### Written instruction
Retype the lines below without changing anything, from the first to the last.

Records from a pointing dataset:
_ _ _ _ _ _ _

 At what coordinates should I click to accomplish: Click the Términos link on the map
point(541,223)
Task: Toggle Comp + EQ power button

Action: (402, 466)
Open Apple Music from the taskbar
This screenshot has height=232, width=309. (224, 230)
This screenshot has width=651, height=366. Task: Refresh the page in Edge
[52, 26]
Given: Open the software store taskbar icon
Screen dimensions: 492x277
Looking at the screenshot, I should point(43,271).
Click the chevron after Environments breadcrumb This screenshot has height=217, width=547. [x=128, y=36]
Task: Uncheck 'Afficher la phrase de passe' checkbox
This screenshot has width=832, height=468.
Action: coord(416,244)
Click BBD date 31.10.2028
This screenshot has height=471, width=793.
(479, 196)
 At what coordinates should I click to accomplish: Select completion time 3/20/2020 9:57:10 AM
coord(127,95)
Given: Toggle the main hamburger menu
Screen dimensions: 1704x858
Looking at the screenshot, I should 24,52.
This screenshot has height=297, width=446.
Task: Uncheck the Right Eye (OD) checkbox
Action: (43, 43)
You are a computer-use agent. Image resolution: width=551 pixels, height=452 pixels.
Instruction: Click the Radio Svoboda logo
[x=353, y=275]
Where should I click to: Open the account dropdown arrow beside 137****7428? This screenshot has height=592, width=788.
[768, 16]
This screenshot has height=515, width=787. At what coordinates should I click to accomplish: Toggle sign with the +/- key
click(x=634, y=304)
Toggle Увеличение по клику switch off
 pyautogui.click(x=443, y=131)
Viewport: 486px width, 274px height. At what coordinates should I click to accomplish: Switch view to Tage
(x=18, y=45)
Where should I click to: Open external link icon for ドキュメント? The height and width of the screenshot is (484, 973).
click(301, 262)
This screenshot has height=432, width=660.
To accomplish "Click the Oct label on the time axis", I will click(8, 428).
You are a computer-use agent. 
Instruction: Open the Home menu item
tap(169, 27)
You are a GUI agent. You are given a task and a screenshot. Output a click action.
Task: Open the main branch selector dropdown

_ _ _ _ _ _ _

### Solution to the problem
 At what coordinates should I click to accomplish: Click the Términos link on the map
point(541,223)
Task: Toggle Comp + EQ power button

Action: (402, 466)
Open Apple Music from the taskbar
This screenshot has height=232, width=309. (224, 230)
This screenshot has width=651, height=366. Task: Refresh the page in Edge
[52, 26]
Given: Open the software store taskbar icon
Screen dimensions: 492x277
Looking at the screenshot, I should point(43,271).
Click the chevron after Environments breadcrumb This screenshot has height=217, width=547. [x=128, y=36]
Task: Uncheck 'Afficher la phrase de passe' checkbox
This screenshot has width=832, height=468.
Action: coord(416,244)
Click BBD date 31.10.2028
This screenshot has height=471, width=793.
(479, 196)
 At what coordinates should I click to accomplish: Select completion time 3/20/2020 9:57:10 AM
coord(127,95)
Given: Toggle the main hamburger menu
Screen dimensions: 1704x858
Looking at the screenshot, I should 24,52.
This screenshot has height=297, width=446.
Task: Uncheck the Right Eye (OD) checkbox
Action: (43, 43)
You are a computer-use agent. Image resolution: width=551 pixels, height=452 pixels.
Instruction: Click the Radio Svoboda logo
[x=353, y=275]
Where should I click to: Open the account dropdown arrow beside 137****7428? This screenshot has height=592, width=788.
[768, 16]
This screenshot has height=515, width=787. At what coordinates should I click to accomplish: Toggle sign with the +/- key
click(x=634, y=304)
Toggle Увеличение по клику switch off
 pyautogui.click(x=443, y=131)
Viewport: 486px width, 274px height. At what coordinates should I click to accomplish: Switch view to Tage
(x=18, y=45)
Where should I click to: Open external link icon for ドキュメント? The height and width of the screenshot is (484, 973).
click(301, 262)
This screenshot has height=432, width=660.
To accomplish "Click the Oct label on the time axis", I will click(8, 428).
You are a computer-use agent. 
Instruction: Open the Home menu item
tap(169, 27)
You are a GUI agent. You are given a task and a screenshot. Output a click action.
Task: Open the main branch selector dropdown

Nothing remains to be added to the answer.